The site is a series of articles categorized on the menu in the left side bar. The topics include some of the computer basics that will help you understand how computers behave and answers to some of the questions that have come from various individuals. To see all of the content listed, pass your cursor over the left side bar, and look for additional articles listed in fly-outs to the right of the main list. To open files listed in the fly-outs move the cursor slowly directly to the right until the something in that list is highlighted, then pass the cursor down or up the list in the fly-out. When the topic is highlighted it is ready for a click to be displayed.
Popular sections of this site are those that describe free and low-cost software. Those topics are interesting to me, I suppose, because I use a lot of software for the variety of interests developed over the nearly thirty years I have been using computers. With office suites costing up to $500 for a single install on one computer, and design suites going for anywhere up to a whopping $2600, and rental up to $20 per month per program in the Cloud, it's time to seek out lower cost substitutes. Software listed in these sections are programs that I use on a regular basis — not things that I have merely read about.
The software industry is moving toward the cloud fairly rapidly. Publishers are offering free data storage space in their various "clouds" free of charge to get people used to storing their files on somebody else's server instead of their own computer. I can see the computer industry moving into the "clouds" in the not too distant future.
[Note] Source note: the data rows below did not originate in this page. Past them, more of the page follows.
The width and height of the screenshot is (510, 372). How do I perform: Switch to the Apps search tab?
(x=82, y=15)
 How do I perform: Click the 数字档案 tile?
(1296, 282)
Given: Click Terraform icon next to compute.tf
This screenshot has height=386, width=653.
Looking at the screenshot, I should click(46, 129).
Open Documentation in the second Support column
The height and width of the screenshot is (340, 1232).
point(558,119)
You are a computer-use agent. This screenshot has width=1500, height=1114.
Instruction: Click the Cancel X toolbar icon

The implications of that are that the users will be tied to the publishers for their software and data storage for whatever prices the traffic will bear. Home and office computers for the mainstream may be diskless terminals, similar to those that used to sit on the desks of the clerical help in large corporations. The personal computer will be tied to the software provider like the cell phone, which is tied to the service provider with the two-year contract and monthly bill.
What is a browser?
One question that often comes from new users is: "What is a browser?"
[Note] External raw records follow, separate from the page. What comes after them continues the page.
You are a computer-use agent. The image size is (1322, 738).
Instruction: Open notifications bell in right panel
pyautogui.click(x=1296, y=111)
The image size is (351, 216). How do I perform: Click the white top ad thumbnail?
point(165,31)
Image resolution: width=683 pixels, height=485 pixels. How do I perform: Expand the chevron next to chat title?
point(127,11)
That question really requires a deeper explanation than just the simple answer. Here is the short version: Computers require software programs to tell them what to do and how to do it. Everything! Computers are really very complex machines. First, they need an operating system that tells them how to read and write to the system disks and how to display anything on a screen, and even how to read and display the keys that are pressed on a keyboard. Some of the more popular operating systems are Microsoft Windows for the PC, Apple's OS X for the Macintosh, and Linux which comes in a variety of flavors for a variety of computers. From there we need printer drivers that tell the specific operating system how to print a document with a very specific printer. If you want to write a letter or a note, you must have an application program that tells the computer how to do this.
With all that in mind it is easy to understand that a computer needs a specialized program to display documents that are stored on server computers that are attached to the Internet. That is a class of software is known as Web browsers (browser for short). Among the more popular browsers are Microsoft's Internet Explorer, Mozilla's Firefox, Google's Chrome, Opera, and Apple's Safari.